----- Data provided

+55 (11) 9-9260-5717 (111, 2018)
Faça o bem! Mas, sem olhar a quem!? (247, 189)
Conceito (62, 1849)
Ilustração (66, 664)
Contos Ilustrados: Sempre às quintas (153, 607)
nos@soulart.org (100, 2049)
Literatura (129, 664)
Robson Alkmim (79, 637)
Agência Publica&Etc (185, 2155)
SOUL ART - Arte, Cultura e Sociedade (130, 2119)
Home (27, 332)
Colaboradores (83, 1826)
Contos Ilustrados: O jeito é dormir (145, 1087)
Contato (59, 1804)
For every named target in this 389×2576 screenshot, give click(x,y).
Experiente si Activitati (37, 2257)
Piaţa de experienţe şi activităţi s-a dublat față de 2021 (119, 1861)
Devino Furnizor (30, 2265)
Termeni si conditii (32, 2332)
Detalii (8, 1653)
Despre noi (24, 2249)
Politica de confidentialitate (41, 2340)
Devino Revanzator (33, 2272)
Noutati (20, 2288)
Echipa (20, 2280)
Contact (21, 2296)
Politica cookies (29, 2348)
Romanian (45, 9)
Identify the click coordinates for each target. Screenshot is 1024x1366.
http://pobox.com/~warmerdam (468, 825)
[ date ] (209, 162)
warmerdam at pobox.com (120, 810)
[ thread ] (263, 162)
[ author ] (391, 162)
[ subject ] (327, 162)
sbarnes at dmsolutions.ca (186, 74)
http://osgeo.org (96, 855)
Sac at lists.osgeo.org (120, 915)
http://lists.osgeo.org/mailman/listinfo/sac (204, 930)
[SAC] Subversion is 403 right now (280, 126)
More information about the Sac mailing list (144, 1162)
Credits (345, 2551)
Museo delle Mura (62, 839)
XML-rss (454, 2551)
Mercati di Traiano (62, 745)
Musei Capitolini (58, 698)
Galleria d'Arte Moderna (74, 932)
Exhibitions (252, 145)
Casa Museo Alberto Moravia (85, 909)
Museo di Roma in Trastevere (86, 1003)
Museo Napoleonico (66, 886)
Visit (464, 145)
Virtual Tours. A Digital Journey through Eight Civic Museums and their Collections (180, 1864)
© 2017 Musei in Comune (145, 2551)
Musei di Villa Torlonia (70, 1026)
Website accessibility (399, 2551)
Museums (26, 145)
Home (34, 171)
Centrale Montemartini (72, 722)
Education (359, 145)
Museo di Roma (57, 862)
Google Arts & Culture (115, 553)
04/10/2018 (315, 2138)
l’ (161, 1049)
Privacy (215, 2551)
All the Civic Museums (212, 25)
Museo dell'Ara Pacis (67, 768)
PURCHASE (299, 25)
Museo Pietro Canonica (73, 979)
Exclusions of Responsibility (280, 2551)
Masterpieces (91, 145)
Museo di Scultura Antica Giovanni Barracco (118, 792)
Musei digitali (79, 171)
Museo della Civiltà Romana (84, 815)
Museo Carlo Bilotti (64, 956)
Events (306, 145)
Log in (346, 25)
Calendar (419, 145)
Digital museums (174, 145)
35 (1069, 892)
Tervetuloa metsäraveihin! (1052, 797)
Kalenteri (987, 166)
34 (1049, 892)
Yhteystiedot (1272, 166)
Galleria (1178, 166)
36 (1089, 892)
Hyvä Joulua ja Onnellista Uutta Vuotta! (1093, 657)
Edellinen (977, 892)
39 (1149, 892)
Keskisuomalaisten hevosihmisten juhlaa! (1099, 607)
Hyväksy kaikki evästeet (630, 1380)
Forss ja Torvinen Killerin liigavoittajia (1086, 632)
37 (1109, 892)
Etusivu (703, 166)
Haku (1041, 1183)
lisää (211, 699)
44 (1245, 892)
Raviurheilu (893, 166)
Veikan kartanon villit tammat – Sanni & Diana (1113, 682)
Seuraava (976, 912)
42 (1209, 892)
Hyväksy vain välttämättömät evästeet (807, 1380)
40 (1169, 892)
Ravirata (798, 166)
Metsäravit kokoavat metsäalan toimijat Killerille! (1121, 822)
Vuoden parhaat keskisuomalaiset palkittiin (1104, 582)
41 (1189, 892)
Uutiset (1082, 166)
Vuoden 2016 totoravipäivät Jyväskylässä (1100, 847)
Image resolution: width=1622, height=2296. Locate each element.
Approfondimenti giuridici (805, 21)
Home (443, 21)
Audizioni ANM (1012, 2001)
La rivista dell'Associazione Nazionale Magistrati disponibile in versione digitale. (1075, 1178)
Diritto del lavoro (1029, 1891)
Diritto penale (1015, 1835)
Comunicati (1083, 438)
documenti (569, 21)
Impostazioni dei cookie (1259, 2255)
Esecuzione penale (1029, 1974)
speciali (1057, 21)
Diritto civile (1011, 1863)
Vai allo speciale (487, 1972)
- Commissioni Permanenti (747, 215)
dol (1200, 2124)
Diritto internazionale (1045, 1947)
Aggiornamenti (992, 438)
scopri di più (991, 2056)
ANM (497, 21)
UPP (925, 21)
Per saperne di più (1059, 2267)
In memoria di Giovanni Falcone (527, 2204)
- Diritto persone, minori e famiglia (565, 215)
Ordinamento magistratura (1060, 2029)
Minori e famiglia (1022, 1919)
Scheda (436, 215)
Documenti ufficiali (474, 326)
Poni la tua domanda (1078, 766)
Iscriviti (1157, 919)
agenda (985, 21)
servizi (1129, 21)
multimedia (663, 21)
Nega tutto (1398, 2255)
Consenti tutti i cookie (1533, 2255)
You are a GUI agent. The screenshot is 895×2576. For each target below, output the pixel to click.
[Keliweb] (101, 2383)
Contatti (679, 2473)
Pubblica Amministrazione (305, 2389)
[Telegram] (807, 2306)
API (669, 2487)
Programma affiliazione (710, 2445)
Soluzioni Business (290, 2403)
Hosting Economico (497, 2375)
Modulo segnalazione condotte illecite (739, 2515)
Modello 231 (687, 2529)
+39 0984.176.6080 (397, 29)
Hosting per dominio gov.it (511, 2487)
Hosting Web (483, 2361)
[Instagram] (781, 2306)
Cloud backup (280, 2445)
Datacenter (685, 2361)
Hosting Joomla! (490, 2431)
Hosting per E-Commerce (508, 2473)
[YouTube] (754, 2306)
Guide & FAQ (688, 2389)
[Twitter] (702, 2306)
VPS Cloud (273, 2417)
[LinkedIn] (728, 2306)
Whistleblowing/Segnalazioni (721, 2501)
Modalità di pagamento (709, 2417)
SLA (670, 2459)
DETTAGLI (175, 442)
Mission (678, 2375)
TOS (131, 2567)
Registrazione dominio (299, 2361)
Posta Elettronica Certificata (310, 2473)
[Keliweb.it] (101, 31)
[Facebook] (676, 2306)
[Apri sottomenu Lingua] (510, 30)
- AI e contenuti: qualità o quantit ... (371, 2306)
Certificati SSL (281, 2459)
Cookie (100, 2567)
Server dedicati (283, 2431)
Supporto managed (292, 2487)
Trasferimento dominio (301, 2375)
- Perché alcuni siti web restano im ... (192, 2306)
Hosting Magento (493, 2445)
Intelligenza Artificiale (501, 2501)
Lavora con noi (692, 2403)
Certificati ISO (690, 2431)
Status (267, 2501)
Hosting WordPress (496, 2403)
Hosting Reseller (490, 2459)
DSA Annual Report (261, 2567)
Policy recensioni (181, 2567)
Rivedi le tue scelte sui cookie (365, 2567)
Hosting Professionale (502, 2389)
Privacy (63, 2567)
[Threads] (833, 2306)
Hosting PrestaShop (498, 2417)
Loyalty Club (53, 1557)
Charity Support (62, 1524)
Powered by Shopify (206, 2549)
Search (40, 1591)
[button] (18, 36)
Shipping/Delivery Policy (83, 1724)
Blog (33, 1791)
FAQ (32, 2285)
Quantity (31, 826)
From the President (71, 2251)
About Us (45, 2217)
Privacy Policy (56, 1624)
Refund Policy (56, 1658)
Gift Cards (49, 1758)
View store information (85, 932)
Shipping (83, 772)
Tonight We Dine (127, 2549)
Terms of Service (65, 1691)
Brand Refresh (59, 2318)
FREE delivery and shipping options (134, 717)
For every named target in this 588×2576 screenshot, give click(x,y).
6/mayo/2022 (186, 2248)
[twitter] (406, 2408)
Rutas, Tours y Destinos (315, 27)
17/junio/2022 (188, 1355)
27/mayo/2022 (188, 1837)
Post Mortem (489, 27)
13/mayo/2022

----------

• [Try it]:
Everything from the first line of the material through the line containing "Agência Publica&Etc (185, 2155)" is to be printed exactly; lines after that are to be left out.

• [Exercise solution]:
+55 (11) 9-9260-5717 (111, 2018)
Faça o bem! Mas, sem olhar a quem!? (247, 189)
Conceito (62, 1849)
Ilustração (66, 664)
Contos Ilustrados: Sempre às quintas (153, 607)
nos@soulart.org (100, 2049)
Literatura (129, 664)
Robson Alkmim (79, 637)
Agência Publica&Etc (185, 2155)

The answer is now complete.